Relief sagged his shoulders. “Majesty, I—”
“You look tired,” she observed, crossing the space between them. “Come closer. Let me see what my loyal hound dragged himself through for me.”
He obeyed.
Her hand slid up his chest, palm warm through his shirt. Her fingernails grazed the line of his jaw.
“Blood?” she asked softly.
“No,” he said. “The river took everything.”
“Even so,” she murmured. “You did what was necessary. You have my gratitude.” The words—a rare currency from her—lit something in him he wished he could kill.
“And my reward?” he said before he could stop himself. The need in his voice embarrassed him.
Her smile sharpened. “So eager,” she said. “Have you been thinking of nothing else?”
He didn’t answer. He didn’t need to.
She laughed quietly. “Men,” she said. “Always so sure they are the hunters.”
She leaned in, lips brushing his cheek, the ghost of a kiss.
“We have time,” she said. “Time to plan. Time to arrange… everything.”

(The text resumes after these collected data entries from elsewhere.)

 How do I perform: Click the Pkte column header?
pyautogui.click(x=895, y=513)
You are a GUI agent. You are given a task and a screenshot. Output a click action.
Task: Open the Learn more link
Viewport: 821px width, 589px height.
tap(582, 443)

He stiffened. “You promised—”
“You will get what you’re owed,” she whispered, lips brushing his earlobe. She grabbed his jaw with her hand and turned it towards her lips, kissing him with one deep motion. She walked back toward the mirror, her robe trailing. “Go,” she said over her shoulder. “Wash. Sleep. You smell like death.”

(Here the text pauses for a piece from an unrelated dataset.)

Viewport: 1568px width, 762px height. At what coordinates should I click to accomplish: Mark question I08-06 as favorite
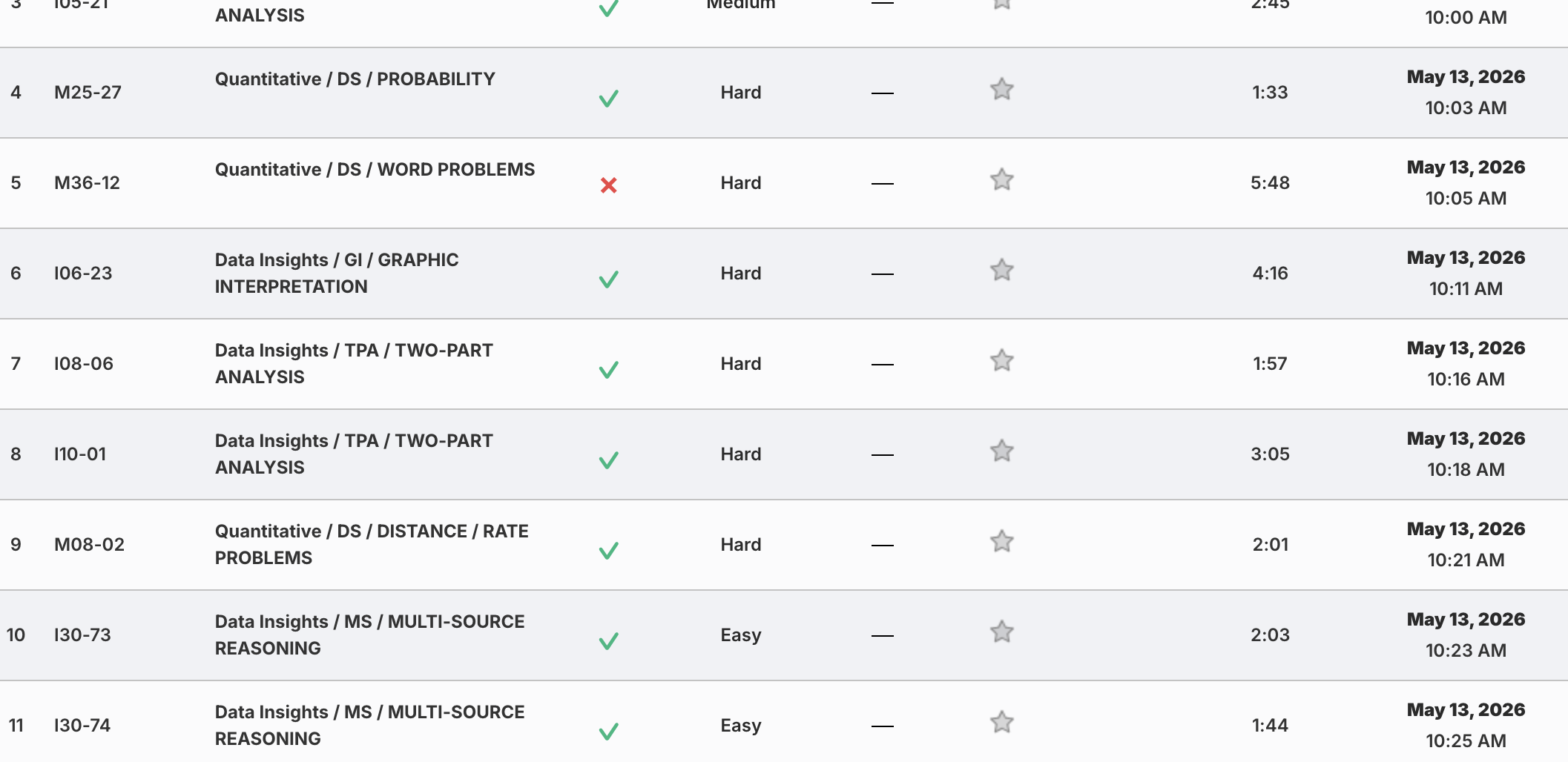1001,361
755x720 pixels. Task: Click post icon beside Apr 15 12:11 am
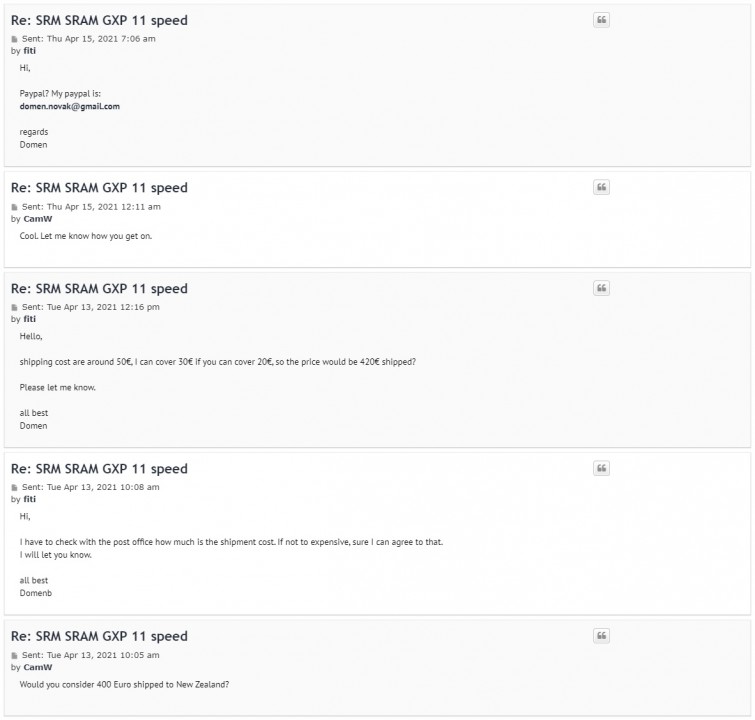14,208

He ground his teeth, torn between anger and guilt, hope and desire. In the end, he bowed. “As you wish,” he said. He turned and left, the lie he’d told her sitting heavy on his tongue.
For Snow White, the world was Grimm’s back, the endless rhythm of hooves, and the darkness of the forest. After leaving Hunter in the clearing, she pushed Grimm as far as she dared, moving quickly when they could, and moving slowly when they couldn’t.
Fear and shame and fury snapping at her heels like wolves.
The adrenaline that had fueled her escape eventually ebbed, leaving only exhaustion and a nagging ache everywhere his hands had been.
She did not have the luxury of stopping for more than snatches of sleep. Every time she closed her eyes, she saw Liora’s face, the glitter of the comb, the flash of steel. Every crack of a twig behind her made her whip around, half expecting to see Hunter’s shadow. But nothing followed.
Days blurred. She rode through rolling meadows where wildflowers nodded in the wind, their bright heads bobbing like gossiping courtiers.
She slipped between stands of fir trees that made their own dark cathedrals, the air beneath them cool and sharp with resin.
She forded shallow streams, cold water numbing her toes, watching as curious fish scattered when Grimm drank.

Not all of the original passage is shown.